## Work required
Print every line of the data exactly as shown.

Collected data
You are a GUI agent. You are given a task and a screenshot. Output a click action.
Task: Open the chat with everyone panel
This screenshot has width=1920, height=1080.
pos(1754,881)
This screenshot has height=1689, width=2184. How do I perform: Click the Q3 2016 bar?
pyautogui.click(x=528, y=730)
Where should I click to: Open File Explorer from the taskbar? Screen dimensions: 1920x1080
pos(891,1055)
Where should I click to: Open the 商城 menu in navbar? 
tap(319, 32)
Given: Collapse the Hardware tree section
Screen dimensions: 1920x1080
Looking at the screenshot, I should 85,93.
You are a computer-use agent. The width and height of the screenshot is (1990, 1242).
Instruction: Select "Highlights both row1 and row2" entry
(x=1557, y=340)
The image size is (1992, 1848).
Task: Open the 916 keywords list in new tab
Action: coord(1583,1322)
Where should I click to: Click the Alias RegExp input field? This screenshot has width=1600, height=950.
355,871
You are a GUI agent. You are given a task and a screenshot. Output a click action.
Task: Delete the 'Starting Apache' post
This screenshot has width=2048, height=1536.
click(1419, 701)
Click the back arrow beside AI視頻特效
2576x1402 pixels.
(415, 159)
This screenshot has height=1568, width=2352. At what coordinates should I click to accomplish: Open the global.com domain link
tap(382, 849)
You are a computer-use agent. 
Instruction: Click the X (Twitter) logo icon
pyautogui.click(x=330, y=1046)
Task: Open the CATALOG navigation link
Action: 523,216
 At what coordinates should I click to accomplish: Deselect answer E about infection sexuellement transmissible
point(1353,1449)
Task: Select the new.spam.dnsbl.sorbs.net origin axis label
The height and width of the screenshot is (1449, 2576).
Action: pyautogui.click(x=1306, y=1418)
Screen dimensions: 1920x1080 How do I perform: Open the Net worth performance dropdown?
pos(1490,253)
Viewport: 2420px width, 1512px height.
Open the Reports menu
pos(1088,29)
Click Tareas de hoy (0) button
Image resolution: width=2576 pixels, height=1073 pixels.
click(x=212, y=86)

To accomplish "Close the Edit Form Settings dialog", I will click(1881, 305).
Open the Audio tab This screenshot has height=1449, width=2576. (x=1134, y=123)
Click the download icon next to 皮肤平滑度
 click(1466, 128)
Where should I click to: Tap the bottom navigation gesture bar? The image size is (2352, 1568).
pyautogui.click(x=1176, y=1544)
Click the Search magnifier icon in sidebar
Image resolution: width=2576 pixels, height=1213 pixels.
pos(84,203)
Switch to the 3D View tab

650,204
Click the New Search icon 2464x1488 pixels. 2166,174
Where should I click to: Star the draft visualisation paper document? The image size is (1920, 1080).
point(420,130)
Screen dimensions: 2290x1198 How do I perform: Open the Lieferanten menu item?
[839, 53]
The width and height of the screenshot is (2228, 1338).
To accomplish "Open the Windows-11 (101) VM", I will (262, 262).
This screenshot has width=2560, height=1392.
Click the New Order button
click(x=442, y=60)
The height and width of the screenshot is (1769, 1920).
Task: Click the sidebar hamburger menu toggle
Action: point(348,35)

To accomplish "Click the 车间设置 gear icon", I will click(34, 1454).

## Expected output
You are a GUI agent. You are given a task and a screenshot. Output a click action.
Task: Open the chat with everyone panel
This screenshot has width=1920, height=1080.
pos(1754,881)
This screenshot has height=1689, width=2184. How do I perform: Click the Q3 2016 bar?
pyautogui.click(x=528, y=730)
Where should I click to: Open File Explorer from the taskbar? Screen dimensions: 1920x1080
pos(891,1055)
Where should I click to: Open the 商城 menu in navbar? 
tap(319, 32)
Given: Collapse the Hardware tree section
Screen dimensions: 1920x1080
Looking at the screenshot, I should 85,93.
You are a computer-use agent. The width and height of the screenshot is (1990, 1242).
Instruction: Select "Highlights both row1 and row2" entry
(x=1557, y=340)
The image size is (1992, 1848).
Task: Open the 916 keywords list in new tab
Action: coord(1583,1322)
Where should I click to: Click the Alias RegExp input field? This screenshot has width=1600, height=950.
355,871
You are a GUI agent. You are given a task and a screenshot. Output a click action.
Task: Delete the 'Starting Apache' post
This screenshot has width=2048, height=1536.
click(1419, 701)
Click the back arrow beside AI視頻特效
2576x1402 pixels.
(415, 159)
This screenshot has height=1568, width=2352. At what coordinates should I click to accomplish: Open the global.com domain link
tap(382, 849)
You are a computer-use agent. 
Instruction: Click the X (Twitter) logo icon
pyautogui.click(x=330, y=1046)
Task: Open the CATALOG navigation link
Action: 523,216
 At what coordinates should I click to accomplish: Deselect answer E about infection sexuellement transmissible
point(1353,1449)
Task: Select the new.spam.dnsbl.sorbs.net origin axis label
The height and width of the screenshot is (1449, 2576).
Action: pyautogui.click(x=1306, y=1418)
Screen dimensions: 1920x1080 How do I perform: Open the Net worth performance dropdown?
pos(1490,253)
Viewport: 2420px width, 1512px height.
Open the Reports menu
pos(1088,29)
Click Tareas de hoy (0) button
Image resolution: width=2576 pixels, height=1073 pixels.
click(x=212, y=86)

To accomplish "Close the Edit Form Settings dialog", I will click(1881, 305).
Open the Audio tab This screenshot has height=1449, width=2576. (x=1134, y=123)
Click the download icon next to 皮肤平滑度
 click(1466, 128)
Where should I click to: Tap the bottom navigation gesture bar? The image size is (2352, 1568).
pyautogui.click(x=1176, y=1544)
Click the Search magnifier icon in sidebar
Image resolution: width=2576 pixels, height=1213 pixels.
pos(84,203)
Switch to the 3D View tab

650,204
Click the New Search icon 2464x1488 pixels. 2166,174
Where should I click to: Star the draft visualisation paper document? The image size is (1920, 1080).
point(420,130)
Screen dimensions: 2290x1198 How do I perform: Open the Lieferanten menu item?
[839, 53]
The width and height of the screenshot is (2228, 1338).
To accomplish "Open the Windows-11 (101) VM", I will (262, 262).
This screenshot has width=2560, height=1392.
Click the New Order button
click(x=442, y=60)
The height and width of the screenshot is (1769, 1920).
Task: Click the sidebar hamburger menu toggle
Action: point(348,35)

To accomplish "Click the 车间设置 gear icon", I will click(34, 1454).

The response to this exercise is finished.